Sarah




Sarah rushed into the house, pushing past the dog gate that never turned the right way. She yelled a quick “Hello!’ to her mother, like she used to do when she come home from High School.
Sue walked in from the kitchen, but Sarah just flew past her, to her bedroom. Sue didn’t know to follow her and ask about life, or sit at the dining room table to wait for her to leave again.
Sarah kicked the mass of clothes on her floor out of her way and pulled open her closet, not one dress hung there, she hadn’t had too high of hopes, there wasn’t as much as a t-shirt the last time she checked. All the clothes she owned where now with at Nick's apartment or on the floor of her old bedroom. She closed the closet in frustration and made her way to the dresser, in hopes there would be at the least clean underwear.
“I haven’t put a load of your clothes in the wash lately; maybe if you called I’d be able to do some for you ahead of time.” Sue stood at her door, almost unsure of herself. As soon as she said it she regretted it immediately, she didn’t want Sarah more upset, she just wanted her to say “hi” once in awhile, maybe tell her about the boy (or should she say man?) she had dragged through a few weeks ago, or god forbid stay for dinner. All Sue wanted was her daughter back.
“Sorry I can’t call you every five minutes Mom! “ Sarah retorted, unable to find a piece of decent clothing, all her clothes at Nick’s apartment were dirty and the laundry mat cost money. The truth was, Sarah wanted to call her mom a lot, she wanted to sit down with her, cry on her shoulder, and let her Mom make everything better. But Sarah felt like she had lost her mom a while ago, she couldn’t connect to her anymore. Sarah was deep in a hole, full of the nightmares that had woken her in the night when she was a child, but now when she awoke terrified, nobody was there who could make her feel better. Telling her mother all this would be admitting she was a child, it would be losing, and as much she hated feeling alone, it was hard enough as an adult.

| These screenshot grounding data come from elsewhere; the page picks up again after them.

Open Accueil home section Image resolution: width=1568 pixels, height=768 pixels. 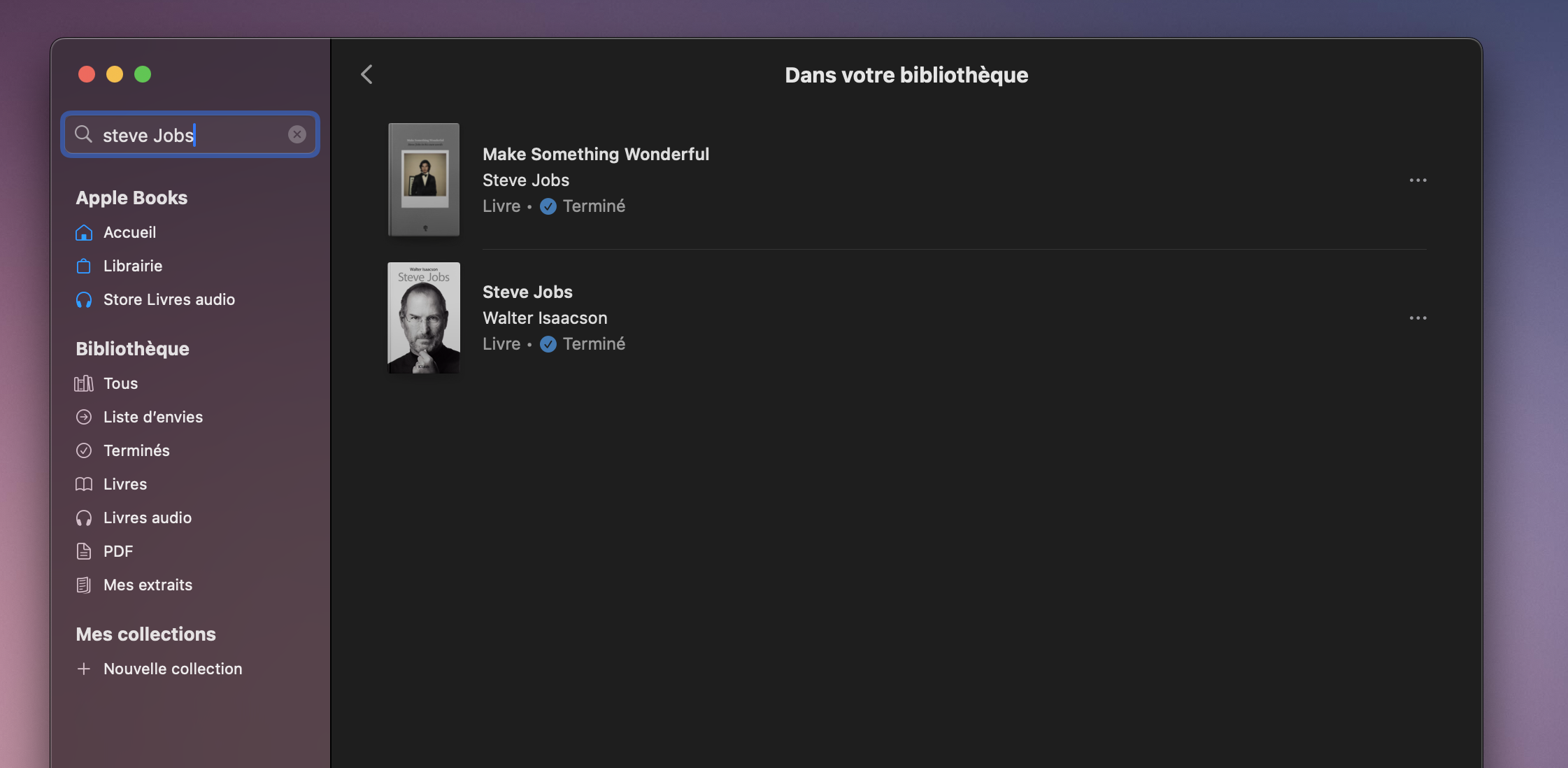point(129,232)
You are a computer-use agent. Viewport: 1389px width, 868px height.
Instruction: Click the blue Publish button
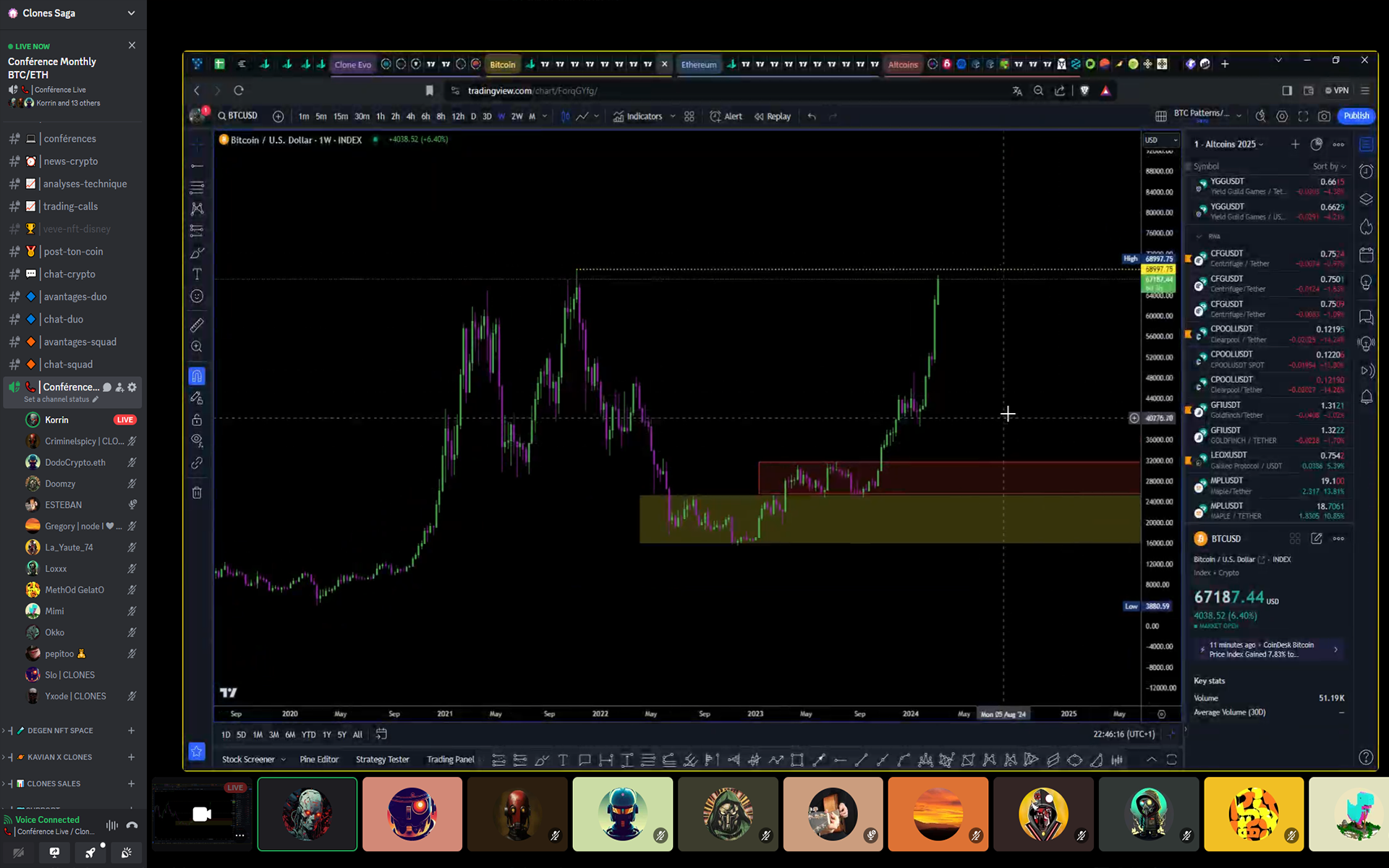point(1356,116)
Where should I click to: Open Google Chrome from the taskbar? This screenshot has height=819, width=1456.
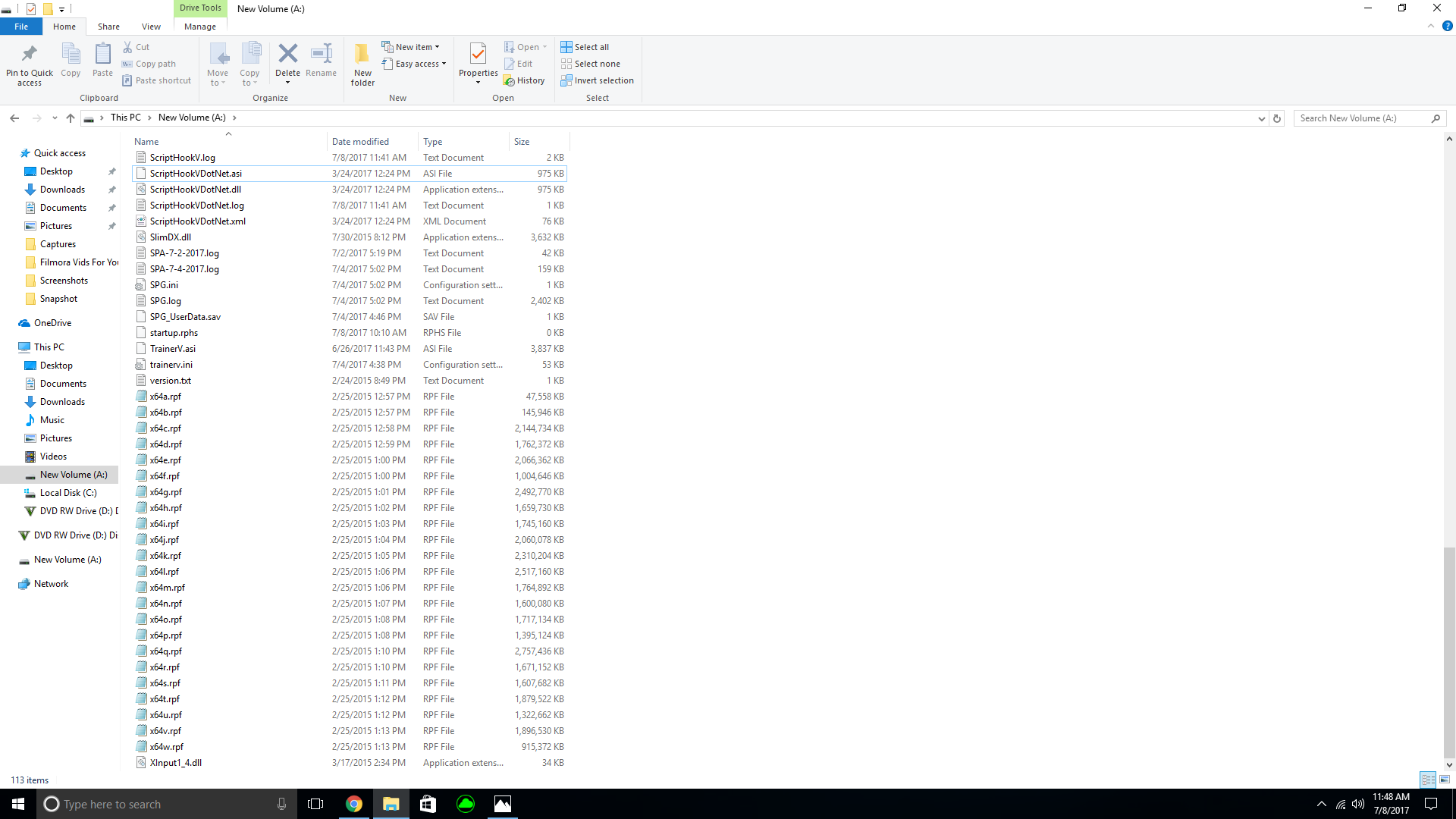[354, 804]
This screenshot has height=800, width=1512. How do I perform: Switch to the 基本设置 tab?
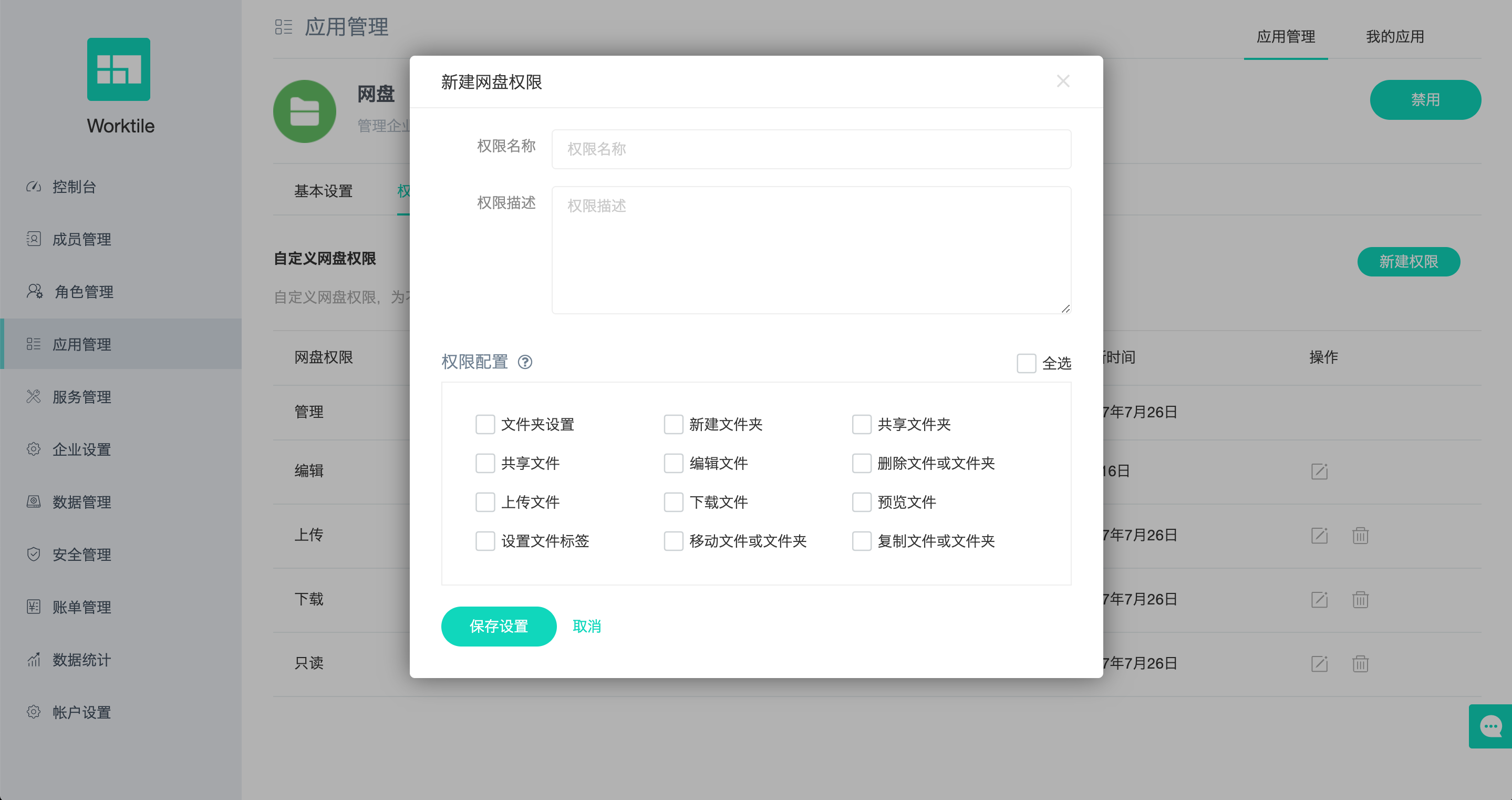(x=324, y=191)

“I don’t need you to call every five minutes. How’s your boyfriend? You’ve never introduced him.” Sue winced; once again she could not bite her own tongue. She felt a wedge being pushed between her and her daughter with every criticizing word that flew out of mouth, as soon as it formed a thought in her head it just spilled out. She had no filter anymore, and it was making everything so hard.
“I’ll try when I’m not so busy with work, okay Mom? And Nick, Nick’s his name, is in college so he’s busy a lot too.” Nick had graduated from college three months ago, and Sarah worked weekly at her bartending shift, only when her friend Janet couldn’t cover for her. The truth was, seeing her mom was a reality check, and it was easier to escape reality with Nick then come to come to terms with it with her mom.
Sue watched as Sarah picked up a handful of clothes from her floor and shoved them into her bag, like Sarah would always do before leaving.  Sue never knew if she was going to see her daughter after she left, and this time was no different.
“Just, be safe.”
“Yeah, okay Mom.” Sarah walked past her Mom, despite every fiber of her wanting, no needing to break down and cry right there, to let her mom make it better, despite her heart yelling I LOVE YOU MOMMY, her brain, her stupid, conceited, childish, good-for-nothing brain, made her walk right out past her Mom, through the dog gate that never opened the right way, down the creaky stairs, and out the door, away from everything she needed.
Sue sat on her daughters bed, and like every few weeks when this happened, she would pulled her daughters pillow to her chest, inhaled the scent of her daughter, the only thing that seemed real anymore.